La situación es frustrante porque el Acuerdo de Paz es la ruta para acabar con esta violencia, pero desde sus inicios ha sido evidente que esta no es una prioridad para el gobierno Duque. De hecho, la Oficina de Derechos Humanos de la ONU ha documentado 33 masacres en lo que va del año y están bajo seguimiento 97 asesinatos de defensores y defensoras de derechos humanos. Según el comunicado de la Oficina de la alta comisionada, “estos hechos violentos, con serios impactos humanitarios, están ocurriendo en territorios con presencia de grupos armados ilegales y otras organizaciones generadoras de violencia, de economías ilegales, pobreza y caracterizados por una limitada presencia del Estado. Por lo tanto, es crucial avanzar y profundizar la implementación integral del Acuerdo de Paz, especialmente su capítulo 3.4 sobre garantías de seguridad, que ofrece mecanismos e instrumentos de prevención, protección y seguridad”.
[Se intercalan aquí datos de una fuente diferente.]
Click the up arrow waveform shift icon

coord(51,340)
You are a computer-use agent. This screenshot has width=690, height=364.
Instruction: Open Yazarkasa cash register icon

Además de la implementación del Acuerdo de Paz, el Gobierno nacional ha fallado en garantizar el derecho a la salud y la educación en los y las jóvenes y mantiene un discurso absurdo en donde supuestamente “el emprendimiento” es lo que sacará a las nuevas generaciones de la violencia y la pobreza. Es un discurso peligroso porque desplaza la responsabilidad del Estado a las voluntades individuales de los y las jóvenes, que sin educación de calidad garantizada y ante el reclutamiento constante de bandas criminales no tienen la posibilidad de siquiera pensar en “emprender”. Sin una paz duradera no hay emprendimiento que pueda remontar décadas de conflicto y sangre. La violencia en Colombia no es una condición endémica ni un “fenómeno natural” inevitable, tiene un responsable directo: el Estado, y una causa clara: la falta de voluntad política de este Gobierno para implementar el Acuerdo de Paz.